The request: Can you quote the passage below on unit testing and mock objects in full, word for word?

Text to read:
# # # # #

Programmers today recognize, more than ever, their responsibility for producing well-written unit tests. Whether a developer uses test-driven development (TDD) or creates unit tests after writing the code, the evidence is clear that unit tests help produce high-quality, bug-free code.
Even though developers know that testing helps, we still see a reluctance by programmers to test all their code. They offer reasons ranging from lack of time, to ineffective tools, to problems writing tests with many dependent objects.
I'd like to look at unit testing and address these issues. Specifically, I want to offer some tips on how easy it can be to write unit tests with mock objects.
Let's look at the first two objections before we delve into mock objects.
One principle we all learn at an early age is that "things take time," especially if they are things worth doing. Few developers would dispute the value of unit testing, so we need to look at how we define "too long."

# # # # #

Given information:
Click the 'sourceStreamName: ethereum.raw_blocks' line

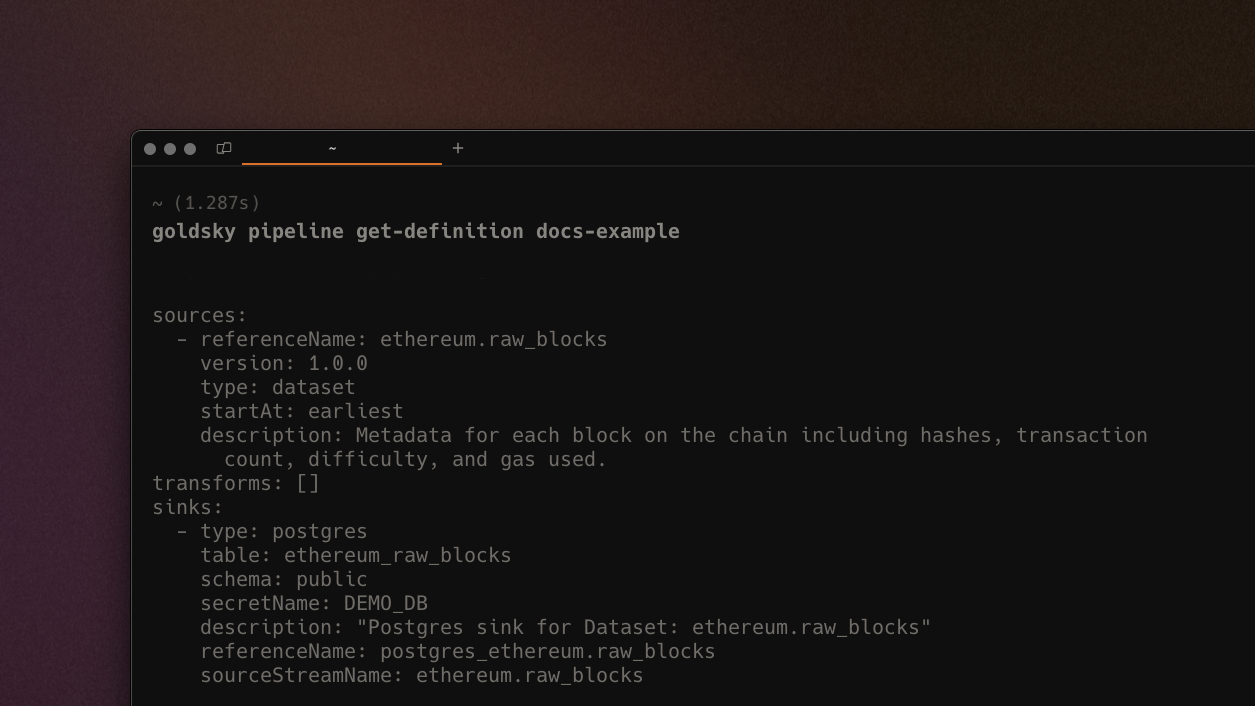click(x=422, y=675)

# # # # #

Written solution:
Programmers today recognize, more than ever, their responsibility for producing well-written unit tests. Whether a developer uses test-driven development (TDD) or creates unit tests after writing the code, the evidence is clear that unit tests help produce high-quality, bug-free code.
Even though developers know that testing helps, we still see a reluctance by programmers to test all their code. They offer reasons ranging from lack of time, to ineffective tools, to problems writing tests with many dependent objects.
I'd like to look at unit testing and address these issues. Specifically, I want to offer some tips on how easy it can be to write unit tests with mock objects.
Let's look at the first two objections before we delve into mock objects.
One principle we all learn at an early age is that "things take time," especially if they are things worth doing. Few developers would dispute the value of unit testing, so we need to look at how we define "too long."